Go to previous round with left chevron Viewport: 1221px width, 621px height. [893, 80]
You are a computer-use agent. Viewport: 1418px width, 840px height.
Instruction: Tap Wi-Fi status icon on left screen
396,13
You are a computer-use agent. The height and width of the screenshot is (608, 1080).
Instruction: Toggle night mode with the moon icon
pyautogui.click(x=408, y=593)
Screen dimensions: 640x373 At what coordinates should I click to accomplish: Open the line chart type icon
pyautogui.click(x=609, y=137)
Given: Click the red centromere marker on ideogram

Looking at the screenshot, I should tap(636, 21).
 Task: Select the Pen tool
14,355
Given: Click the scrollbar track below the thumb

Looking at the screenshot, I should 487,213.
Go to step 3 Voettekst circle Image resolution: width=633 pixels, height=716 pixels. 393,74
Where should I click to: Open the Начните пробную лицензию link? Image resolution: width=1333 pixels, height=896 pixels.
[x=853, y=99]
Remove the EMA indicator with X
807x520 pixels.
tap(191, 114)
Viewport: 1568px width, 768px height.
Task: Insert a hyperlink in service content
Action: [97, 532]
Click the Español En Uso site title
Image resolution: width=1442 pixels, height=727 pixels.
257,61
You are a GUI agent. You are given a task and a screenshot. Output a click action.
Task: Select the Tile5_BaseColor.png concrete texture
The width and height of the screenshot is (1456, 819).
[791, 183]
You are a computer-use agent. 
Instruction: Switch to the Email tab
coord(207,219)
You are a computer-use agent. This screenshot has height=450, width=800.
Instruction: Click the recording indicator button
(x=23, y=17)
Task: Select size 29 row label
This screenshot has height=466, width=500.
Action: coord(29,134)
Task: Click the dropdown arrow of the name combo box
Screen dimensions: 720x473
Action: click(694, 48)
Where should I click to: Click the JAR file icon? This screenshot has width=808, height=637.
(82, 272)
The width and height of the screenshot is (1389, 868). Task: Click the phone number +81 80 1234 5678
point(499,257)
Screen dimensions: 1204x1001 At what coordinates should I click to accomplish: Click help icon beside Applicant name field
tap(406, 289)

_What is expected_: Please find each line in the data above that contains the word "indicator", and copy those lines in full.

_Correct response_:
Remove the EMA indicator with X
Instruction: Click the recording indicator button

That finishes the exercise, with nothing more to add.